* Given task
Present the entries below as a Markdown table with the columns "Index" and "Content," placing each nonblank line in its own row with its sequential number. Omit the pictures.

* Records shown
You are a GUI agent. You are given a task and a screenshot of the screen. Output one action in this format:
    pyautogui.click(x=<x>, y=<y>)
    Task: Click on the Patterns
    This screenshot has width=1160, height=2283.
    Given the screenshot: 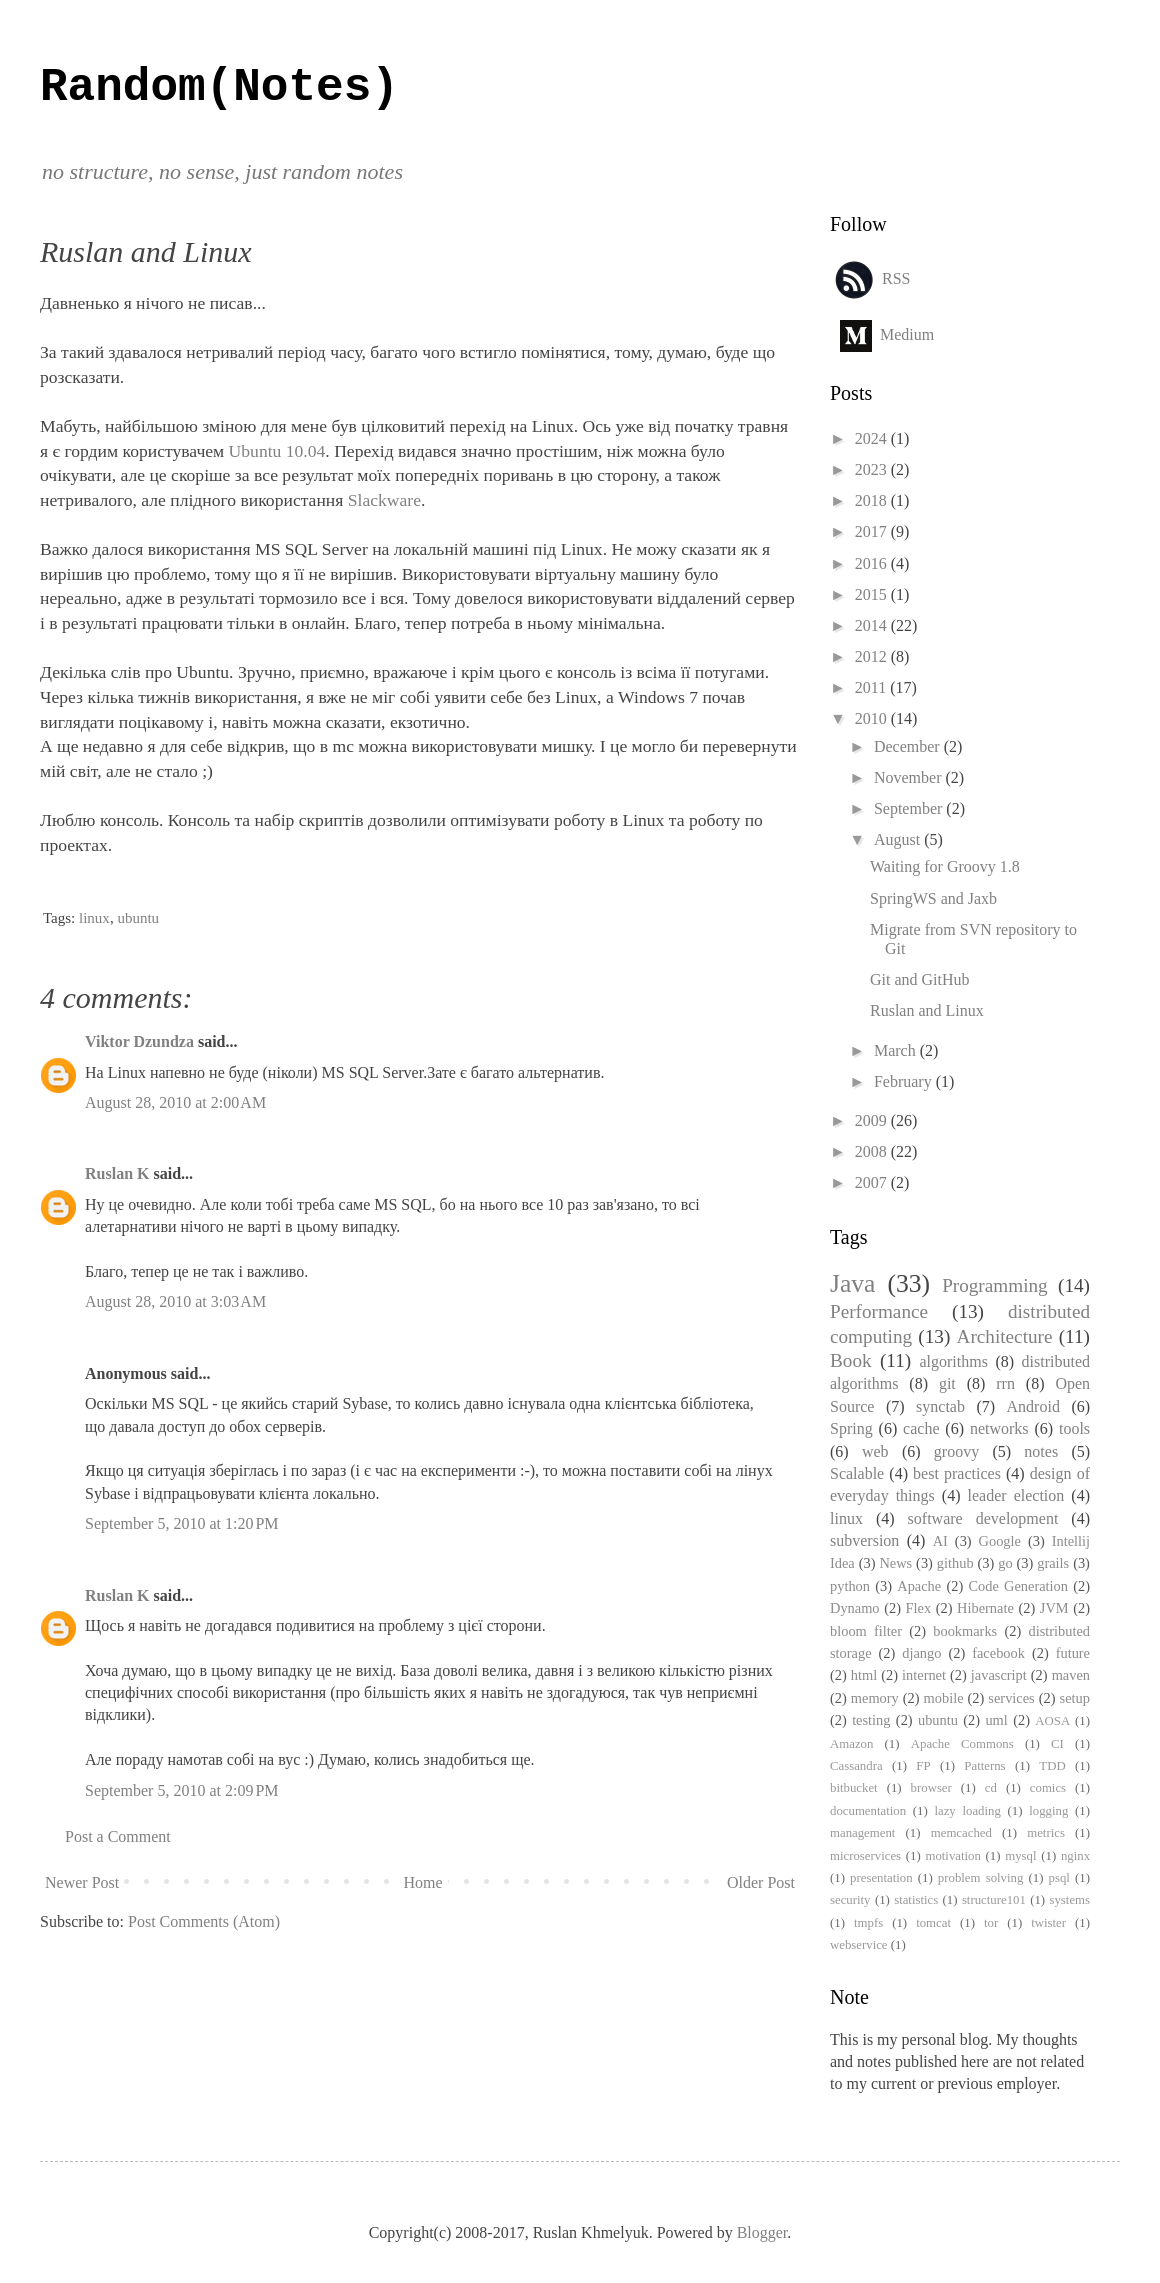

* Complete answer
| Index | Content |
|---|---|
| 1 | You are a GUI agent. You are given a task and a screenshot of the screen. Output one action in this format: |
| 2 |     pyautogui.click(x=<x>, y=<y>) |
| 3 |     Task: Click on the Patterns |
| 4 |     This screenshot has width=1160, height=2283. |
| 5 |     Given the screenshot:  |